Partner Organizations: Froedtert and Medical College of Wisconsin, Yale New Haven Health System, and Johns Hopkins Health System
Prescription drug spending in the U.S. is greater than any other country in the world. Prior studies have demonstrated that greater out-of-pocket medication costs for patients increase rates of prescription abandonment at the pharmacy. In an effort to increase price transparency for patients and prescribers, the Centers for Medicare and Medicaid Services (CMS) mandated that Medicare Part D health plans adopt one or more electronic real-time prescription benefit tools by 2021. Real-time prescription benefit tools inform providers when lower-cost alternative therapies are available under the beneficiary’s prescription drug plan at the time a medication is prescribed. As a result, real-time prescription benefit tools have the potential to promote conservations regarding price between patients and providers, minimize out-of-pocket costs for patients, lower prescription drug costs, and improve medication adherence and health outcomes. We will assess the impact and utilization of real-time prescription benefit tools across three large and diverse health systems and investigate facilitators and barriers to prescriber adoption. Our goal is to establish methods to measure the impact of the tool nationally and to identify areas for improvement learned from these three institutions with early real-time prescription benefit implementation. Given the recent adoption of real-time prescription benefit tools and the impending CMS mandate, this work will generate insights for future studies of targeted interventions to improve the design and adoption of real-time prescription benefit tools nationwide. If this research demonstrates a positive impact of real-time prescription benefit tools for patients and providers, what is learned may support the expansion of price transparency tools to vulnerable populations and to diagnostic testing.
Sunitha Kaiser, MD
University of California, San Francisco
“The PIRCH Study: Pathways for Improving Respiratory Illness Care for Hospitalized Children”
Partner Organization: Value in Inpatient Pediatrics
Asthma, pneumonia, and bronchiolitis are the top causes of childhood hospitalization in the U.S., leading to >350,000 hospitalizations and ≈$2 billion in costs annually.

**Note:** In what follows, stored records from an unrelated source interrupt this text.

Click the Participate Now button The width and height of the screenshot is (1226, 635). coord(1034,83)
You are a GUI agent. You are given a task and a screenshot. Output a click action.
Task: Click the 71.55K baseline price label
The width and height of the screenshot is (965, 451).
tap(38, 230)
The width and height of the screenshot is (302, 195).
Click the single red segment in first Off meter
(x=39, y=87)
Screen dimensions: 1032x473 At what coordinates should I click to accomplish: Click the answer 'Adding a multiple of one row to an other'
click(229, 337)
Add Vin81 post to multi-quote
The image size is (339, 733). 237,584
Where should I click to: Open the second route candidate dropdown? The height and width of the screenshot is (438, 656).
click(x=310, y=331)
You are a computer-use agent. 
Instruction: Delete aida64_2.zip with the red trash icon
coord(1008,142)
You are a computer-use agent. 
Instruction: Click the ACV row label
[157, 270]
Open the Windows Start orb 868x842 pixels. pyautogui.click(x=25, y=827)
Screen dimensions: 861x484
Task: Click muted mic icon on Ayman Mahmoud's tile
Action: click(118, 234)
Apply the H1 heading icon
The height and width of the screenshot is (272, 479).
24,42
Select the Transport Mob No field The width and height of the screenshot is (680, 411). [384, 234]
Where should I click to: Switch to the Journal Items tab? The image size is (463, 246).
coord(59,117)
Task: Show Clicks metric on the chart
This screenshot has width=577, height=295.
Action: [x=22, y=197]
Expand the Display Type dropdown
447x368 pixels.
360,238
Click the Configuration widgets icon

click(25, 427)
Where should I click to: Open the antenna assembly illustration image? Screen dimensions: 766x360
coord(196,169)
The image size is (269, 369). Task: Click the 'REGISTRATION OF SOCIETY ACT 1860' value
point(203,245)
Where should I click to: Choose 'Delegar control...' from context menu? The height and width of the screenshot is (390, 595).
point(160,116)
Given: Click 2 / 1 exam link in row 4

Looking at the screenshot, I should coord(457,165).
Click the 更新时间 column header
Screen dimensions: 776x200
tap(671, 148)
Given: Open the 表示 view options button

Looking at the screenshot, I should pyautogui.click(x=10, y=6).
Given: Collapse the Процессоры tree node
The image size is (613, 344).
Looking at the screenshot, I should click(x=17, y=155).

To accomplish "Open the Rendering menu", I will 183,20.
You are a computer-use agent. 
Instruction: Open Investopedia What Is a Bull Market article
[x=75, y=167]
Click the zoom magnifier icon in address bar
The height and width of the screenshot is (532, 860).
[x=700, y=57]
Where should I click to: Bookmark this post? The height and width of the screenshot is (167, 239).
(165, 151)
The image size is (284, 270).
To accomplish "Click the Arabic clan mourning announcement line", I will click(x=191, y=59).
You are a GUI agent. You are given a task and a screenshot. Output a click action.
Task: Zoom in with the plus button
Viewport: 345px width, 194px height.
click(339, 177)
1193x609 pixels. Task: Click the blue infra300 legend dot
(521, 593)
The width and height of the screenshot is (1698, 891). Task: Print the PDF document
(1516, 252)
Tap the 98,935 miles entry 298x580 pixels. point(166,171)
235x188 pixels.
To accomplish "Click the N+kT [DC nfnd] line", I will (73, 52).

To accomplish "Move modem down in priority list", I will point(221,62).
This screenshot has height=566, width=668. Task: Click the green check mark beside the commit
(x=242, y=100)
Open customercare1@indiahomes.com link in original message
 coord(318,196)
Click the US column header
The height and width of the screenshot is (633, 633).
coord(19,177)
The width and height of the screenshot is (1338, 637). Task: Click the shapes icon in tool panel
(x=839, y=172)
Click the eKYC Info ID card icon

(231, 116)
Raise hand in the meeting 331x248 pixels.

Poor guideline adherence by clinicians contributes to poor outcomes for children hospitalized with these respiratory illnesses, including administration of unnecessary treatments and tests, as well as higher risks of prolonged recovery time and stays, transfer to intensive care, and readmission. Pathways are simple, visual diagrams that guide clinicians step-by-step through evidence-based care decisions. Most hospitals implement pathways for one medical condition at a time, but Seattle Children’s Hospital developed an intervention for simultaneously implementing multiple pathways for multiple pediatric conditions. This intervention improved guideline adherence and decreased length of stay and costs. This intervention has not been studied in community hospitals, which care for >70% of children nationally. The goal of this study is to evaluate the effectiveness and implementation of this intervention in community hospitals. In Aim 1, a cluster-randomized trial in 36 hospitals will be used to determine the effects of the intervention on guideline adherence and evidence-based practices for each condition: asthma, pneumonia, bronchiolitis). In Aim 2, barriers and facilitators of implementation will be assessed through a qualitative study of hospitals with higher and lower performance in improving guideline adherence. This study will provide evidence on an intervention that can leverage implementation resources by tackling multiple pathways and rapidly improving value of care for hospitalized children. Value in Inpatient Pediatrics, a quality improvement network of more than 450 hospitals, is the partner organization and will assist in the study and with disseminating, and potentially scaling the intervention broadly.